We use polycarbonate sheets, a material used in abalone aquaculture for biofilm culture.
Note two things that make it ideal for the purpose
1: massive surface area to volume ratio,
2: clear allows easy viewing of biofilm growth.
We use pvc pipe to hold the plates upright (abalone farmers use baskets) to maximise exposure to light and prevent too much sediment from settling on the plates.
There are two factors I believe that will greatly improve your biofilm growth.
1. Water flow. Moving water promotes growth on surfaces and slows greenwater growth in freshwater, allowing your biofilm to outcompete it.
2. Nutrients. If biofilm growth is slow, we add fertiliser. Alternatively just use water from yiur aquariums as this is generally quite high in nutrients.
This is a single plate:
note that on the plate you can see areas that are different to others, indicating different organisms growing on different parts of the plates.
The following are pics of scrapings taken from the plates at either 40 or 100 times zoom:
Long green things are filamentous algae, brown round things are diatoms
Diatoms
The grey things in these are stalked ciliates, attached by their stalks, they filter feed using their bulbous heads. Brown stuff is diatoms.

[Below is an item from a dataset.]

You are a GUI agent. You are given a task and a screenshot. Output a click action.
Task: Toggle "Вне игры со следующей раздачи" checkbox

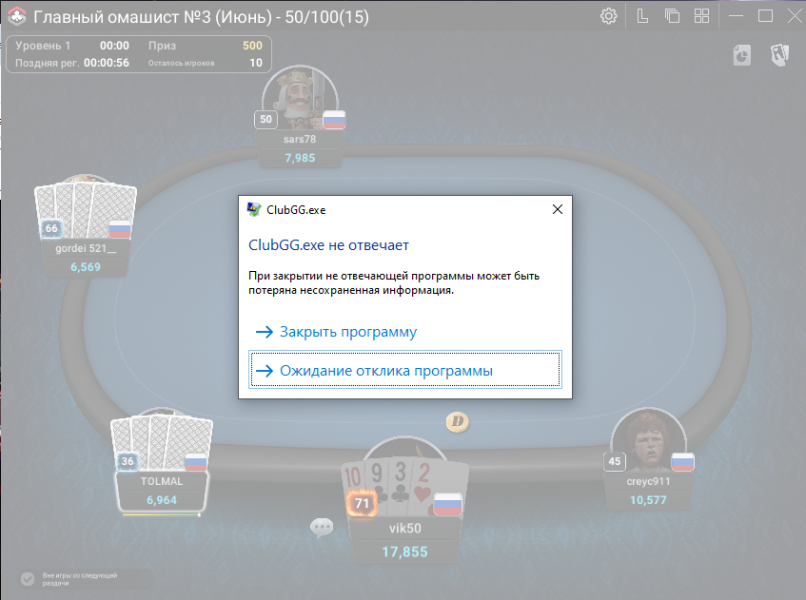click(28, 579)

Some diatoms and a macroalgae (seaweed) germling.
Some more diatoms but notice the chains of bigger diatoms through the middle. These are motile i.e. they move. Crazy.
A copepod (centre - grey coloured) found amongst the biofilm.
More biofilm with an unidentified 'worm-like' organism
Other random shots
All of these scrapings came from plates cultured in the same raceway. Now that see can see this complexity, you can understand why one vegetable/food item just can't compare.
Utilising my experience with this technique I built my own biofilm plates for growing biofilm for pleco fry. The plates are roughly 200*200mm and 10mm apart. It allows fry in to feed and stops adults from eating everything before the fry.
only problem is that the polycarbonate has split (look closely) around the nylon bars. I think I'll move back to using PVC pipe to hold them apart.